Little Tough Guys in Society is a 1938 Universal Studios film that starred several of the Dead End Kids.  It was the second film that Universal made in their series and the first of three that they made without any of the original Dead End Kids.

Plot
Mrs. Berry, a socialite, hires a psychiatrist to care for her son Randolph.  He exhibits antisocial behavior and stays bedridden all day.  The doctor determines that if he was exposed to other boys of a lesser social stature he will break out of his shell and resume his place in society.  They contact a place in the city and hire six underprivileged kids to come out to the country to help out.  The boys who arrive are not the boys who were originally hired, but a gang of misfits who are wanted for destroying a glass factory.  They quickly help Randolph overcome his antisocial behavior and assist in capturing some thieves who broke into Mrs. Berry's residence while Randolph's birthday party was taking place.  The boys are then discovered to be on the run from the police, but with the assistance of a judge attending the party, they surrender and agree to return to New York and face their punishment.

Excerpted data:
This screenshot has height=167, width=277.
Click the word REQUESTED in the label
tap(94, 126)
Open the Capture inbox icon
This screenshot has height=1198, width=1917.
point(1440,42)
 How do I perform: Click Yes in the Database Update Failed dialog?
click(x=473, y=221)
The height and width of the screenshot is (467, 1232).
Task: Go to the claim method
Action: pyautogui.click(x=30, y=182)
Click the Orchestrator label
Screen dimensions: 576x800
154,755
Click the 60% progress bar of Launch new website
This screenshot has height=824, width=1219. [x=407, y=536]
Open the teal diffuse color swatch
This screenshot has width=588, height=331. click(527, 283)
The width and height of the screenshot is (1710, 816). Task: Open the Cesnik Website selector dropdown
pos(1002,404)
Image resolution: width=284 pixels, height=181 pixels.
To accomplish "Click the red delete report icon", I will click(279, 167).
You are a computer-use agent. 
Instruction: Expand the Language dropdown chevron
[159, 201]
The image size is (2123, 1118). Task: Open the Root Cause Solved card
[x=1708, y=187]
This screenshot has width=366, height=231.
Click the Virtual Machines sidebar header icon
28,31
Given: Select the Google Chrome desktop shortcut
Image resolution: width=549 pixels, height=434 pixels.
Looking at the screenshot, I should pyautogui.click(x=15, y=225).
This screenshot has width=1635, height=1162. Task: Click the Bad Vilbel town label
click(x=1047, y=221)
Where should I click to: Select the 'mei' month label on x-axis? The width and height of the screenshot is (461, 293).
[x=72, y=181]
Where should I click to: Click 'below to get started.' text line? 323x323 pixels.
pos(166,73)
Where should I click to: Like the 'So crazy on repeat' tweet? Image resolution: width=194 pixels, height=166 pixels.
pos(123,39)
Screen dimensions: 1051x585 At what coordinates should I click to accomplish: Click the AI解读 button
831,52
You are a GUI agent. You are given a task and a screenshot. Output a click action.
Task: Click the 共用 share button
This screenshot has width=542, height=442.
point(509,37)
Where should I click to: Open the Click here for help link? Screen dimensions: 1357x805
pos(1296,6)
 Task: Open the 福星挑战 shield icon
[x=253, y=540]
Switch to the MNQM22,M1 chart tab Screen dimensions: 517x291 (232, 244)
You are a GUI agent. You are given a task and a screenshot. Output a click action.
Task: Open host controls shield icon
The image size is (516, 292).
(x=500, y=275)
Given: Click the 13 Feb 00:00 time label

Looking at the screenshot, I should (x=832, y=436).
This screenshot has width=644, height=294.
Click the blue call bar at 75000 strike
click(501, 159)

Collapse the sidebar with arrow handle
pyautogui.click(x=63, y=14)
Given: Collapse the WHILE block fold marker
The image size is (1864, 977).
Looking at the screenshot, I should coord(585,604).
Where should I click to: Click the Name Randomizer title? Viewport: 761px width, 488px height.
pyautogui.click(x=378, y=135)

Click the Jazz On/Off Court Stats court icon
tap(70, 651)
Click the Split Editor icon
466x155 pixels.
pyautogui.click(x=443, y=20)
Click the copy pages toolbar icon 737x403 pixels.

Stated goal: Continue the text on the 1938 film Little Tough Guys in Society from where it stops, leaving the items aside.

Response to this task:
Cast

The Little Tough Guys
 Frankie Thomas as Danny
 Harris Berger as Sailor
 Hally Chester as Murphy
 Charles Duncan as Monk
 David Gorcey as Yap
 William Benedict as Trouble

Additional Cast
 Mischa Auer as Dr. Trenkle
 Mary Boland as Mrs. Berry
 Edward Everett Horton as Oliver
 Helen Parrish as Penny
 Jackie Searl as Randolf Berry
 Peggy Stewart as Jane
 Harold Huber as Uncle Buck
 David Oliver as Footman
 Stanley Blystone as Policeman
 Eddie Hall as Cabbie
 Samuel S. Hinds as Judge
 Lon McCallister as unnamed
 Sarah Padden as Victim
 Frances Robinson as Guest
 Dick Rush as Jim

The writers
The writers Mortimer Offner and Edward Eliscu were related by marriage. Eliscu's wife Stella Bloch was Mortimer's cousin. Eliscu and Offner were both eventually blacklisted.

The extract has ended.